> PROBLEM REQUIREMENTS:
Exactly as written, retype all of the records that come next.
DATA PROVIDED START
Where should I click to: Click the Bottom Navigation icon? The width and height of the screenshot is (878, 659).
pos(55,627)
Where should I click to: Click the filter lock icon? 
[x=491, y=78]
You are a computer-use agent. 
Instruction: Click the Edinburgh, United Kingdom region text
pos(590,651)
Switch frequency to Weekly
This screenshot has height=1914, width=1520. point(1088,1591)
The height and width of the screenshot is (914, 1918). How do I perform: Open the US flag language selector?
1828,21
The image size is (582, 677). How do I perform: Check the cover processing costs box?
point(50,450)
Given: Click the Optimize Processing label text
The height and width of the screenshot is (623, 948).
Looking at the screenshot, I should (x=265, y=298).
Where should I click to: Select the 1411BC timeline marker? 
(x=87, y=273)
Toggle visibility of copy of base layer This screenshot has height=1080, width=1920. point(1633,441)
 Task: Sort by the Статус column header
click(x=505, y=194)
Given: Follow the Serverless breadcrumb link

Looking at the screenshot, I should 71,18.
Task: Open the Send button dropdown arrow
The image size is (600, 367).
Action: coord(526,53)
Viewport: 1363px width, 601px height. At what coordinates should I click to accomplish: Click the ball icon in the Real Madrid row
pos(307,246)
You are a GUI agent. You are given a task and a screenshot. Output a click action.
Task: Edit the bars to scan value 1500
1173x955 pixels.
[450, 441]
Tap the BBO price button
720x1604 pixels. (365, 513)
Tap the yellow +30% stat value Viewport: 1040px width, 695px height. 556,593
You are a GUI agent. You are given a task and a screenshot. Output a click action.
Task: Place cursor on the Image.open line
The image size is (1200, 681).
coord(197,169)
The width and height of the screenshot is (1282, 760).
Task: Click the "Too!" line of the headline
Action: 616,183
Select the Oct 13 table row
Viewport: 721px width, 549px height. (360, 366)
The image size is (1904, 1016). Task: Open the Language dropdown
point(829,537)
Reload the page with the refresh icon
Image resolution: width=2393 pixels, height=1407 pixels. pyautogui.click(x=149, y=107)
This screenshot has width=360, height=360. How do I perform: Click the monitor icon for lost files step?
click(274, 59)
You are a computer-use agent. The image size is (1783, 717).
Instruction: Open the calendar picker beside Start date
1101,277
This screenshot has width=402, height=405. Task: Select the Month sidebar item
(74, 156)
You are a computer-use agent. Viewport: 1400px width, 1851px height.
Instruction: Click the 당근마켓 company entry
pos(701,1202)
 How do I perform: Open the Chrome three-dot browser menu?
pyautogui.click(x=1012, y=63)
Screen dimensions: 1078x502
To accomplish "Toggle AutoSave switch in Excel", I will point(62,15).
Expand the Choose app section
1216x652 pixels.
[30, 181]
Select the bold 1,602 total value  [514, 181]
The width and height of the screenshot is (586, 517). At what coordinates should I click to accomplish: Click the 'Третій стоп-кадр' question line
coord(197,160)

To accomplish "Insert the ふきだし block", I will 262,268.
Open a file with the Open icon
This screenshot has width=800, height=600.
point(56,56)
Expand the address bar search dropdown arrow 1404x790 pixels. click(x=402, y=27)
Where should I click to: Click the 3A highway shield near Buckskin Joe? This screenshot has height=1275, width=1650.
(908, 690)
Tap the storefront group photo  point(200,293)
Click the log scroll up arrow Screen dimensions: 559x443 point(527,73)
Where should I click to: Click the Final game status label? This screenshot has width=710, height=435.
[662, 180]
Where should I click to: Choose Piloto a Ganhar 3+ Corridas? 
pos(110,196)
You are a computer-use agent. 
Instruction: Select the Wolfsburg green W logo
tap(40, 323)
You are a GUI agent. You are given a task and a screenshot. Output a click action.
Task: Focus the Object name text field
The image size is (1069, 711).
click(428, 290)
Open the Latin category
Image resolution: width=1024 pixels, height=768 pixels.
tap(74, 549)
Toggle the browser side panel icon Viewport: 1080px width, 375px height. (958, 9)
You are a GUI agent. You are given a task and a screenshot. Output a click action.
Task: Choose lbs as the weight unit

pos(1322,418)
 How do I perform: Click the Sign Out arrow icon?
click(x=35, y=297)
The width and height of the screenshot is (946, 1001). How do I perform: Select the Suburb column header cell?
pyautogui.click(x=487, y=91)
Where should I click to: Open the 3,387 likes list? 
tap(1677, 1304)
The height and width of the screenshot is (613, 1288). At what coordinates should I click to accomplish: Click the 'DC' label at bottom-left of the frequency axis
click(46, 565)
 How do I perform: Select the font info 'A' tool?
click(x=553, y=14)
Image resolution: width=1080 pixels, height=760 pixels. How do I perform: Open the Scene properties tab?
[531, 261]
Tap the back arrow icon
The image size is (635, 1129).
DATA PROVIDED END
> ANSWER AREA:
Where should I click to: Click the Bottom Navigation icon? The width and height of the screenshot is (878, 659).
pos(55,627)
Where should I click to: Click the filter lock icon? 
[x=491, y=78]
You are a computer-use agent. 
Instruction: Click the Edinburgh, United Kingdom region text
pos(590,651)
Switch frequency to Weekly
This screenshot has height=1914, width=1520. point(1088,1591)
The height and width of the screenshot is (914, 1918). How do I perform: Open the US flag language selector?
1828,21
The image size is (582, 677). How do I perform: Check the cover processing costs box?
point(50,450)
Given: Click the Optimize Processing label text
The height and width of the screenshot is (623, 948).
Looking at the screenshot, I should (x=265, y=298).
Where should I click to: Select the 1411BC timeline marker? 
(x=87, y=273)
Toggle visibility of copy of base layer This screenshot has height=1080, width=1920. point(1633,441)
 Task: Sort by the Статус column header
click(x=505, y=194)
Given: Follow the Serverless breadcrumb link

Looking at the screenshot, I should 71,18.
Task: Open the Send button dropdown arrow
The image size is (600, 367).
Action: coord(526,53)
Viewport: 1363px width, 601px height. At what coordinates should I click to accomplish: Click the ball icon in the Real Madrid row
pos(307,246)
You are a GUI agent. You are given a task and a screenshot. Output a click action.
Task: Edit the bars to scan value 1500
1173x955 pixels.
[450, 441]
Tap the BBO price button
720x1604 pixels. (365, 513)
Tap the yellow +30% stat value Viewport: 1040px width, 695px height. 556,593
You are a GUI agent. You are given a task and a screenshot. Output a click action.
Task: Place cursor on the Image.open line
The image size is (1200, 681).
coord(197,169)
The width and height of the screenshot is (1282, 760).
Task: Click the "Too!" line of the headline
Action: 616,183
Select the Oct 13 table row
Viewport: 721px width, 549px height. (360, 366)
The image size is (1904, 1016). Task: Open the Language dropdown
point(829,537)
Reload the page with the refresh icon
Image resolution: width=2393 pixels, height=1407 pixels. pyautogui.click(x=149, y=107)
This screenshot has width=360, height=360. How do I perform: Click the monitor icon for lost files step?
click(274, 59)
You are a computer-use agent. The image size is (1783, 717).
Instruction: Open the calendar picker beside Start date
1101,277
This screenshot has width=402, height=405. Task: Select the Month sidebar item
(74, 156)
You are a computer-use agent. Viewport: 1400px width, 1851px height.
Instruction: Click the 당근마켓 company entry
pos(701,1202)
 How do I perform: Open the Chrome three-dot browser menu?
pyautogui.click(x=1012, y=63)
Screen dimensions: 1078x502
To accomplish "Toggle AutoSave switch in Excel", I will point(62,15).
Expand the Choose app section
1216x652 pixels.
[30, 181]
Select the bold 1,602 total value  [514, 181]
The width and height of the screenshot is (586, 517). At what coordinates should I click to accomplish: Click the 'Третій стоп-кадр' question line
coord(197,160)

To accomplish "Insert the ふきだし block", I will 262,268.
Open a file with the Open icon
This screenshot has width=800, height=600.
point(56,56)
Expand the address bar search dropdown arrow 1404x790 pixels. click(x=402, y=27)
Where should I click to: Click the 3A highway shield near Buckskin Joe? This screenshot has height=1275, width=1650.
(908, 690)
Tap the storefront group photo  point(200,293)
Click the log scroll up arrow Screen dimensions: 559x443 point(527,73)
Where should I click to: Click the Final game status label? This screenshot has width=710, height=435.
[662, 180]
Where should I click to: Choose Piloto a Ganhar 3+ Corridas? 
pos(110,196)
You are a computer-use agent. 
Instruction: Select the Wolfsburg green W logo
tap(40, 323)
You are a GUI agent. You are given a task and a screenshot. Output a click action.
Task: Focus the Object name text field
The image size is (1069, 711).
click(428, 290)
Open the Latin category
Image resolution: width=1024 pixels, height=768 pixels.
tap(74, 549)
Toggle the browser side panel icon Viewport: 1080px width, 375px height. (958, 9)
You are a GUI agent. You are given a task and a screenshot. Output a click action.
Task: Choose lbs as the weight unit

pos(1322,418)
 How do I perform: Click the Sign Out arrow icon?
click(x=35, y=297)
The width and height of the screenshot is (946, 1001). How do I perform: Select the Suburb column header cell?
pyautogui.click(x=487, y=91)
Where should I click to: Open the 3,387 likes list? 
tap(1677, 1304)
The height and width of the screenshot is (613, 1288). At what coordinates should I click to accomplish: Click the 'DC' label at bottom-left of the frequency axis
click(46, 565)
 How do I perform: Select the font info 'A' tool?
click(x=553, y=14)
Image resolution: width=1080 pixels, height=760 pixels. How do I perform: Open the Scene properties tab?
[531, 261]
Tap the back arrow icon
The image size is (635, 1129).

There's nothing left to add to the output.